Gay M. Crooks, M.B.B.S. 

Professor and Rebecca Smith Endowed Chair, Pathology and Laboratory Medicine; Professor, Pediatrics; Director, UCLA Immunology, Inflammation, Infection and Transplantation Research Theme

Bio

Gay Crooks, M.B.B.S, has contributed to a deeper understanding of blood stem cells, which are found in the bone marrow and continually create all types of blood cells throughout life. Her research defined how these cells can be isolated and manipulated to improve the results of bone marrow transplants, a treatment for a variety of blood diseases, including leukemias.

Crooks’ stem cell focus was born from her clinical work as a bone marrow transplant physician, caring for children with leukemia and genetic diseases of the blood and immune system. Through this experience, she developed a fascination with blood stem cells and has since dedicated much of her research to understanding how these cells create immune cells like T cells. Her ultimate goal is to develop methods to produce T cells that help patients’ immune systems fight disease more effectively.

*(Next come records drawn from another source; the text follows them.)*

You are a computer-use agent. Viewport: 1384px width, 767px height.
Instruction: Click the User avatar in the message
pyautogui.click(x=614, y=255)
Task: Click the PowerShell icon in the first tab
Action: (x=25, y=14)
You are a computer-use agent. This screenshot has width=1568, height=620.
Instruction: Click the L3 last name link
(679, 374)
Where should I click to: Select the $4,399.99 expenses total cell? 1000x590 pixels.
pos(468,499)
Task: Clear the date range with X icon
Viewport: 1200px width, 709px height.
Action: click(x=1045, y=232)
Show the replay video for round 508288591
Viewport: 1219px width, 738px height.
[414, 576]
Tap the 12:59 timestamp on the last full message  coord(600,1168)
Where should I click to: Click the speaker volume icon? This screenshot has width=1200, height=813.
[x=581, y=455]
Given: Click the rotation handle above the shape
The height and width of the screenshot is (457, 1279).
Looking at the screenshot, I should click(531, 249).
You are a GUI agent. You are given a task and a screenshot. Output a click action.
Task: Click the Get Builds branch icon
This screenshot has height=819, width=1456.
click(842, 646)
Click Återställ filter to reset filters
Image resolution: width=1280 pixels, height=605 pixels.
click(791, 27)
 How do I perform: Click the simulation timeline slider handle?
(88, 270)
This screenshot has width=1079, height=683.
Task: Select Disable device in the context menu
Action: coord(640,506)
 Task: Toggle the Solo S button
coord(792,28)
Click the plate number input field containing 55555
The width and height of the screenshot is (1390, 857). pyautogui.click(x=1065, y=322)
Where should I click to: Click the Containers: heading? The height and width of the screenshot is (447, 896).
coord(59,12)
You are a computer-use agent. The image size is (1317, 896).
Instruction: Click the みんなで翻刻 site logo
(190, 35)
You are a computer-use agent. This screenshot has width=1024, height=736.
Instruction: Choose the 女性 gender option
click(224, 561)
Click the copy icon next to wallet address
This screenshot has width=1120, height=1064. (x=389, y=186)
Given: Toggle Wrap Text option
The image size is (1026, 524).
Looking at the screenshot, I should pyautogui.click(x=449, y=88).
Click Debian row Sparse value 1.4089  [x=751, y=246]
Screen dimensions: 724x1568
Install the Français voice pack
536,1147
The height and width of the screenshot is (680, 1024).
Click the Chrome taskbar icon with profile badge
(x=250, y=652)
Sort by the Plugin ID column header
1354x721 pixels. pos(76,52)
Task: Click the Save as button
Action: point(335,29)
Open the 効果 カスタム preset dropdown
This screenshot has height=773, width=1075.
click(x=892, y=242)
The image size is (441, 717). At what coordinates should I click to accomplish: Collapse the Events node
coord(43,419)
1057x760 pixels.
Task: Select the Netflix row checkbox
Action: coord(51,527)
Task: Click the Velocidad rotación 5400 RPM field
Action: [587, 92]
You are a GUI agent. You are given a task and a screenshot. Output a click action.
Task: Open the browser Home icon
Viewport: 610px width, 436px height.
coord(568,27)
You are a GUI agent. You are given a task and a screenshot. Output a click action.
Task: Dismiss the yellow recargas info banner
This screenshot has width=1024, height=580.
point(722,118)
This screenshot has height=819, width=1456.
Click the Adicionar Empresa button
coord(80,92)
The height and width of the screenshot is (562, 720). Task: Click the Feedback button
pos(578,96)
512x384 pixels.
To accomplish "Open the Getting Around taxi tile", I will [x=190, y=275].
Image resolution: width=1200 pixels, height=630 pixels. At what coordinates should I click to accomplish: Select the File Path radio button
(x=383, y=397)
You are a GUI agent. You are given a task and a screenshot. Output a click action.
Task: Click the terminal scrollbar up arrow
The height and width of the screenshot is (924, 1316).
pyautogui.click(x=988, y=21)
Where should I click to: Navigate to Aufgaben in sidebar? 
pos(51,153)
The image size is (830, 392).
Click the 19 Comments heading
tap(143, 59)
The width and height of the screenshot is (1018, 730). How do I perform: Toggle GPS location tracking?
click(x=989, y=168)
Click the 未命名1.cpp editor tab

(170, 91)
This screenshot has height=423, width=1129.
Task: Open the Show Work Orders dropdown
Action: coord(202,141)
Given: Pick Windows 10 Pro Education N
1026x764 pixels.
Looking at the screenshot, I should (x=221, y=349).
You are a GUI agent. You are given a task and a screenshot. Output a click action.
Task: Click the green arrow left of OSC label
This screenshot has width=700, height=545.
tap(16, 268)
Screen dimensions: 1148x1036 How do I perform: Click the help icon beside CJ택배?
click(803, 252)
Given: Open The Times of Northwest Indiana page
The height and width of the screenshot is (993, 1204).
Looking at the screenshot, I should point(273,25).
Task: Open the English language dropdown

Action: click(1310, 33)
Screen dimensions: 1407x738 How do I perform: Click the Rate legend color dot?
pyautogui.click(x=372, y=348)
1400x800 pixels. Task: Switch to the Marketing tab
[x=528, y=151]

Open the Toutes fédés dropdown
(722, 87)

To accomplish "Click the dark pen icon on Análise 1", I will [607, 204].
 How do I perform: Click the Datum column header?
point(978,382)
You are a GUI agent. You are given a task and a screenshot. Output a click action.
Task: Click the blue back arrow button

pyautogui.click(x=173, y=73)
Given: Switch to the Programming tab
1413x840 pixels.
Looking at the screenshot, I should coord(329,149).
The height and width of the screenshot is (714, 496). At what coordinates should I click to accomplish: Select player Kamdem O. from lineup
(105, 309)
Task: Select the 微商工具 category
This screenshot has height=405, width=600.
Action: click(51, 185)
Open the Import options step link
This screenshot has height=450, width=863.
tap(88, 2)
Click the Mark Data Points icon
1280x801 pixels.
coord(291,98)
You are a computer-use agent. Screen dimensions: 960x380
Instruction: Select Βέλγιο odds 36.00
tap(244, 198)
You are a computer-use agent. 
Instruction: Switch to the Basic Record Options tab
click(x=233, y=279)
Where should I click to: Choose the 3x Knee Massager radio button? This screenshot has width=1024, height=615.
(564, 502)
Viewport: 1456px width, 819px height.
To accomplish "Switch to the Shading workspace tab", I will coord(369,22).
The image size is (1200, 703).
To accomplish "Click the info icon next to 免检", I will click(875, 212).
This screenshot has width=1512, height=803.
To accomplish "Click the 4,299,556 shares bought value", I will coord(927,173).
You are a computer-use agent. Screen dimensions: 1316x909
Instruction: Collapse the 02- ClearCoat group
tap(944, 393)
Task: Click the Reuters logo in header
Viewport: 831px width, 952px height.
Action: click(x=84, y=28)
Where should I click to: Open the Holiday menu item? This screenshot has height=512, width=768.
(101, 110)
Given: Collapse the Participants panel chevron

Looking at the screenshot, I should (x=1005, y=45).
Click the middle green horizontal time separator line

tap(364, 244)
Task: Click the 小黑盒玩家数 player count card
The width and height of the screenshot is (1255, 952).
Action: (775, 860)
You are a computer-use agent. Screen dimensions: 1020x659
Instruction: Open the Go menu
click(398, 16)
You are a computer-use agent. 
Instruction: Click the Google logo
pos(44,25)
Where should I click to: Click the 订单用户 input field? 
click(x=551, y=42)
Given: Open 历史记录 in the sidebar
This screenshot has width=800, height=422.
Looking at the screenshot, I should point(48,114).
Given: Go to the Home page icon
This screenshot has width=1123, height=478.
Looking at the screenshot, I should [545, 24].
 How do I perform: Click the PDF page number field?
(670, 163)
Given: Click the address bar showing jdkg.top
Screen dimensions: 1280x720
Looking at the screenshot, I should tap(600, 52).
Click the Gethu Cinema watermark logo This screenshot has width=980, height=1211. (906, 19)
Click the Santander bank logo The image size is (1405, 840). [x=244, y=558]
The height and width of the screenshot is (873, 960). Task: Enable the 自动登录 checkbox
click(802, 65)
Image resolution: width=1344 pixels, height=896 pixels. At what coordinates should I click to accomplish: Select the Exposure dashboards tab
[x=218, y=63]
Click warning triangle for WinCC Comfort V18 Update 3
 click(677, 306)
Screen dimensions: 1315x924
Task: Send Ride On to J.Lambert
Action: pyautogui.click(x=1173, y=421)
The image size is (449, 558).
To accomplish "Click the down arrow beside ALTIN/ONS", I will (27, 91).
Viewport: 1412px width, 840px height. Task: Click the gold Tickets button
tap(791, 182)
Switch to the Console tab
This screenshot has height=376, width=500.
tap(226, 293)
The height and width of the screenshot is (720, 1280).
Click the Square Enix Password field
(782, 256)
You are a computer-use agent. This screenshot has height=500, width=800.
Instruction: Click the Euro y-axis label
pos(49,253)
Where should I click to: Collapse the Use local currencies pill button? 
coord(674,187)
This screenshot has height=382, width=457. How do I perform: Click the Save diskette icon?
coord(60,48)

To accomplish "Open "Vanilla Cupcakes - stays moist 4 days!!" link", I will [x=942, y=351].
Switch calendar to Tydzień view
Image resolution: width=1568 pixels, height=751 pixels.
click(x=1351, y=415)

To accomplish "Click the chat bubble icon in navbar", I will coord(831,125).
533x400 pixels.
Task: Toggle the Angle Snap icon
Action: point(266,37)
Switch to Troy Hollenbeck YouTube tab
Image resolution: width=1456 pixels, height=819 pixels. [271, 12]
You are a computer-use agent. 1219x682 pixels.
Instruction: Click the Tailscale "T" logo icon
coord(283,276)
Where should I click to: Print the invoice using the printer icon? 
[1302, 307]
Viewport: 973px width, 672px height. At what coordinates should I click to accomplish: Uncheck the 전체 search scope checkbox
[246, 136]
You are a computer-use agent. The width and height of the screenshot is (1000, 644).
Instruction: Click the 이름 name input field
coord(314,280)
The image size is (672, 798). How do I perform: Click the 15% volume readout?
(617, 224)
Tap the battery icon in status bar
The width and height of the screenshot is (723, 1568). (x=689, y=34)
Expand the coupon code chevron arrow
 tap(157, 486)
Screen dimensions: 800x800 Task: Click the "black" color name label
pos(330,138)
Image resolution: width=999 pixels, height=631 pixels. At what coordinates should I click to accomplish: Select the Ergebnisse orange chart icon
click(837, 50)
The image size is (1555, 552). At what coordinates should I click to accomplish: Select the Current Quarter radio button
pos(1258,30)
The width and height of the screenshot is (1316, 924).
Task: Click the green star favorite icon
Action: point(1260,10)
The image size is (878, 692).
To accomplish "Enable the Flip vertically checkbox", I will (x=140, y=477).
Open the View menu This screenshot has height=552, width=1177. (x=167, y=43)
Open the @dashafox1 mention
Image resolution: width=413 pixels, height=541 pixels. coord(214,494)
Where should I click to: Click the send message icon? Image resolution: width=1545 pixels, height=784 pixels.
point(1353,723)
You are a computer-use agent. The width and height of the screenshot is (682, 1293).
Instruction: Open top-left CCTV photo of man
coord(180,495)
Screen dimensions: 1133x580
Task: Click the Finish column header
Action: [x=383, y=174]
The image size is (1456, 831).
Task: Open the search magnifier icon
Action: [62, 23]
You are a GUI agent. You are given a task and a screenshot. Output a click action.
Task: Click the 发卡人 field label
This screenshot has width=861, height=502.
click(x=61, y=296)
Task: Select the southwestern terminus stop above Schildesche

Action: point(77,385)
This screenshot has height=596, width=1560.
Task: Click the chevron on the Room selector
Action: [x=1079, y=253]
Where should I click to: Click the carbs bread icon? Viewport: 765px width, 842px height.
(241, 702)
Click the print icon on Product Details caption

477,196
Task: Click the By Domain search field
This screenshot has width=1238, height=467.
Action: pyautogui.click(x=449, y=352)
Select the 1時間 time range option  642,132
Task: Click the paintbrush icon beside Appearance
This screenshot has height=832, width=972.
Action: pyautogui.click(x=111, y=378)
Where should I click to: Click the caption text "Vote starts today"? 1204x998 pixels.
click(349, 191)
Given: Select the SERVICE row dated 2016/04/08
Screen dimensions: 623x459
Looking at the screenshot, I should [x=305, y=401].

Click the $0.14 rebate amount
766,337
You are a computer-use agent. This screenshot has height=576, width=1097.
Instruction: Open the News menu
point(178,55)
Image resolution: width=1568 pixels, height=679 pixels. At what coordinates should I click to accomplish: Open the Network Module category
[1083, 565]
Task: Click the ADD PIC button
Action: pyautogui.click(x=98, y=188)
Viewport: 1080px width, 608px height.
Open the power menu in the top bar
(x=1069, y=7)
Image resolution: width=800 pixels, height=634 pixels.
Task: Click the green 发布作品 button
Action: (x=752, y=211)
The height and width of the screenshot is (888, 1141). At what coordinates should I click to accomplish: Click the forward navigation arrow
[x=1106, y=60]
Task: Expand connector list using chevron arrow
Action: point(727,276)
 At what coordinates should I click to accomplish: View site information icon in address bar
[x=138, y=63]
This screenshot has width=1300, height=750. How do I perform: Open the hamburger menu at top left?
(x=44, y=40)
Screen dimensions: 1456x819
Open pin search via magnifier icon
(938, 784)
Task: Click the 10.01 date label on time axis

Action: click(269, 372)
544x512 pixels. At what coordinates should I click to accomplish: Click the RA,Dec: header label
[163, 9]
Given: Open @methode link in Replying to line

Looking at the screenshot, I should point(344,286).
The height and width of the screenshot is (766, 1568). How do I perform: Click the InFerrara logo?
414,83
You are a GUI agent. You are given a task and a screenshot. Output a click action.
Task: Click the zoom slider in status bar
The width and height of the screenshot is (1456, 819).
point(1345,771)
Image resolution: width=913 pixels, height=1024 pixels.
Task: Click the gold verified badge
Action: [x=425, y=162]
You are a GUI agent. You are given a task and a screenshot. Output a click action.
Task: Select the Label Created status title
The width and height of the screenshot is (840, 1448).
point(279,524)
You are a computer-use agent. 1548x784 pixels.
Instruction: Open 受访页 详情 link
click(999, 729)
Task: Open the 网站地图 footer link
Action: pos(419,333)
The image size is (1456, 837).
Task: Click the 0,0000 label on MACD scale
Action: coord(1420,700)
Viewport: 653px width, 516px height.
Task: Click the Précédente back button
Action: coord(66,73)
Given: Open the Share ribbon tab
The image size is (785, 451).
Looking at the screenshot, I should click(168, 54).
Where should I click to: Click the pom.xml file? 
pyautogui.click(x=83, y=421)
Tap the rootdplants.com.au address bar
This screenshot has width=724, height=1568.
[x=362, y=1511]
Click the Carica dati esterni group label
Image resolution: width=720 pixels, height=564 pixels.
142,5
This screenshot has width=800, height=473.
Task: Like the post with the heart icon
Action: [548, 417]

While pursuing this goal, Crooks became interested in the thymus, a gland that sits just behind the breastbone in front of the heart and produces T cells. T cells serve as the soldiers of the immune system, finding and attacking infection and disease-causing intruders. Crooks’ study of the thymus and its ability to instruct blood stem cells to become T cells led her to develop an innovative “thymus in a dish” model that uses artificial thymic organoids to replicate and improve the production of disease-fighting T cells.

In preclinical studies, Crooks found that adding a specialized gene to her artificial thymic organoids enabled the production of large numbers of cancer-targeting T cells from blood stem cells. This model represents a key step towards producing a readily available supply of T cells that could potentially help treat many different kinds of cancer. Moving forward, Crooks hopes to expand on this work by developing an artificial thymic organoid that could produce T cells from pluripotent stem cells.

Crooks completed medical school at the University of Western Australia, became a fellow of the Royal Australasian College of Physicians at the Princess Margaret Hospital for Children and completed a fellowship in pediatric hematology-oncology at Children’s Hospital Los Angeles.

Publications

Honors & Affiliations

Honors

  • Morris and Mary Press Physician Humanism Award, Children’s Hospital Los Angeles, 2007
  • Stohlman Scholar Award, Leukemia Lymphoma Society, 2004
  • Basil O'Connor Research Fellowship, March of Dimes, 1994

Affiliations

  •  American Society of Bone Marrow Transplantation
  • American Society of Hematology
  • American Society of Gene Therapy
  • Director, Jonsson Comprehensive Cancer Center Cancer and Stem Cell Biology Program
  • International Society of Experimental Hematology
  • American Association for the Advancement of Science
  • Society for Pediatric Research
  • International Society for Stem Cell Research

Funding

Crooks’ research is funded by the California Institute for Regenerative Medicine, the National Institutes of Health and the UCLA Broad Stem Cell Research Center, including support from the Sherry, Dave and Sheila Gold Foundation.